Tout le monde se souvient des révoltes étudiantes de 2012 et de 2015, mais beaucoup ont oublié que ce branle-bas de combat a été préparé par ce que Samuel Lamoureux appelle « l’insurrection par le son », c’est-à-dire la révolution sonore qui a eu lieu pour cette faune musicale et politique lors de rassemblements de masse dans des friches abandonnées, dans des immeubles désaffectés, dans les fameux raves où le dubstep et autres musiques émergentes ont permis à une génération de faire monter l’intensité jusqu’au climax où tout jaillit dans une sorte d’extase collective. Mais qu’advient-il après le climax, comment se réinsérer dans la suite des heures, des jours et des années après la fête, après la révolution ? Avec ce premier essai, Samuel Lamoureux traite de la possibilité jamais tentée d’effectuer une analyse affective de la musique électronique et des enjeux autour de la vie nocturne à Montréal.

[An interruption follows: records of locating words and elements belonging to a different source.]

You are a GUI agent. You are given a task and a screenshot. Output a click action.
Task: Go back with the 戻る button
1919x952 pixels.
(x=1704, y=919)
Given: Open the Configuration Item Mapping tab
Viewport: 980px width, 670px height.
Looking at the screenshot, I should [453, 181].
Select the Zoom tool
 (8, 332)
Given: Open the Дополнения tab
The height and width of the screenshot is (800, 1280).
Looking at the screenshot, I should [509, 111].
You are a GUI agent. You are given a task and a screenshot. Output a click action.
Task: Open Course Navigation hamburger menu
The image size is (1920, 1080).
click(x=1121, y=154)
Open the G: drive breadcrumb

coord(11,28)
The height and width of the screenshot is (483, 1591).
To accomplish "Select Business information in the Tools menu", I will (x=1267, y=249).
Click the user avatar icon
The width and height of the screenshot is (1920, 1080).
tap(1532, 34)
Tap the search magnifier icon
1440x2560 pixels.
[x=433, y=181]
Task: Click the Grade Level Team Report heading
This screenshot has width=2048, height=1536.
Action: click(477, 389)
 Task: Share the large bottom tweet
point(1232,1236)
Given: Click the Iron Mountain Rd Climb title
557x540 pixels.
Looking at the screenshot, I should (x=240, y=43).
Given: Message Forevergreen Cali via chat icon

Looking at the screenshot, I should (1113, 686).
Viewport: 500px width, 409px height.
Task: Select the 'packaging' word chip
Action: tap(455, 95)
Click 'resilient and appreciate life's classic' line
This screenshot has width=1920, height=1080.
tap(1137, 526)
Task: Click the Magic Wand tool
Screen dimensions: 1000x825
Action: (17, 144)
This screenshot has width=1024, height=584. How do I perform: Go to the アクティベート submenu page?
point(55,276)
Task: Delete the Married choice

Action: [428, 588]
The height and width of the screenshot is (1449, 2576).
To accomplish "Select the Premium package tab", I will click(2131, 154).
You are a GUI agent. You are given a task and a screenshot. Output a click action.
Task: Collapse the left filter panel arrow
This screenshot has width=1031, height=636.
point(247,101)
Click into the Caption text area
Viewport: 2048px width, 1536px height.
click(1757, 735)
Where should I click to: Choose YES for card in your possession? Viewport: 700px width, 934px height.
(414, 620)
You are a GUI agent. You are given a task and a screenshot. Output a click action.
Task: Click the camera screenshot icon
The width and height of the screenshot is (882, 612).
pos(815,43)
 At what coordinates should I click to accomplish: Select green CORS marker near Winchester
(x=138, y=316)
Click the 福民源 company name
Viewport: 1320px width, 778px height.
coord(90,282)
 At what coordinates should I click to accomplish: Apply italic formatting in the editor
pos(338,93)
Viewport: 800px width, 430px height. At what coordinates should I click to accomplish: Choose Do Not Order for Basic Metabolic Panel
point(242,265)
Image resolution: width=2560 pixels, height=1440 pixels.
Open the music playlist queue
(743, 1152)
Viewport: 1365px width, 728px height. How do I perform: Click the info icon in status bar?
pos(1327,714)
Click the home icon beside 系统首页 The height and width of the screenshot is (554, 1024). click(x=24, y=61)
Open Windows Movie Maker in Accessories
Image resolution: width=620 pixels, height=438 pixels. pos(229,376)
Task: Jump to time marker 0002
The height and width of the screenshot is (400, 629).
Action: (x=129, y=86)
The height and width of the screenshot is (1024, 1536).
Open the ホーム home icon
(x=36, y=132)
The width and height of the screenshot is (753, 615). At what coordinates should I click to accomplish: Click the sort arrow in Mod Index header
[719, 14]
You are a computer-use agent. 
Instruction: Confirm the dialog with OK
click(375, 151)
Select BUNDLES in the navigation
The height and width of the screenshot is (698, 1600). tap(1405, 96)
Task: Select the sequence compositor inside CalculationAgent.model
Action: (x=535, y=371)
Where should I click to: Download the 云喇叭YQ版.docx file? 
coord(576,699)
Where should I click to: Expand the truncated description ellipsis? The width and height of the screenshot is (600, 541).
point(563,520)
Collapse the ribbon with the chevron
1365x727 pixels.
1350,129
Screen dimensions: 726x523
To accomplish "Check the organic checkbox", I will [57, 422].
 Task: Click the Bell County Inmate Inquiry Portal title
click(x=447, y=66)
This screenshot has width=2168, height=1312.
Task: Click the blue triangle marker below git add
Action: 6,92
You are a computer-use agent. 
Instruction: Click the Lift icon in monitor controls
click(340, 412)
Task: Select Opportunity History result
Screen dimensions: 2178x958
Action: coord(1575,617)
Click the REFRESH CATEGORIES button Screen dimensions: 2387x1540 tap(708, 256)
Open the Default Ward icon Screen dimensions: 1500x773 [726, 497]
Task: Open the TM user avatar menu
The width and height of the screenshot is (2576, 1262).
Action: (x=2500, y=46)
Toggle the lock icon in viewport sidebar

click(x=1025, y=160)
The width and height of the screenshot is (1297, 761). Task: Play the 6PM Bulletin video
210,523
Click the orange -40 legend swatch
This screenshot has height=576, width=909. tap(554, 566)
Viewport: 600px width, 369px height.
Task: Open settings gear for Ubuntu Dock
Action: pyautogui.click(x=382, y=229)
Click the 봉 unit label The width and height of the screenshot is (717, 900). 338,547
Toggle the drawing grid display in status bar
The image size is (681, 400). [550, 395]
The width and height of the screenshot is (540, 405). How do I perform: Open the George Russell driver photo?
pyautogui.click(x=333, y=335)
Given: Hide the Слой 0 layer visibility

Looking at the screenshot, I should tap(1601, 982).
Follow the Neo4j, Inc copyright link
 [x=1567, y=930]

Je fouille dans mes archives de 2012. Je trouve des tracts, des photos, des manifestes, des souvenirs. Je trouve aussi des billets de spectacle, des poèmes, des collages. On pourrait être tenté de séparer les deux. D’un côté il y avait la politique, et de l’autre, il y avait l’art. Mais plus je m’enfonce dans mes archives et plus je constate qu’il est impossible de comprendre 2012 sans passer par un collage affectif qui fusionne à la fois l’art et le politique, le symbolique et le matériel.
En octobre 2011 j’énumérais des spectacles. En mars 2012 j’énumérais des manifs. Les premiers m’avaient-ils entraîné pour les deuxièmes ? J’en suis certain. On le remarquerait encore plus avec les manifs de soir où la culture de la nuit se mêlerait à la culture insurrectionnelle. Les listes concordent : l’énergie du faire-rave me menait à l’énergie du faire-grève. Et le faire-grève me menait en retour au faire-rave.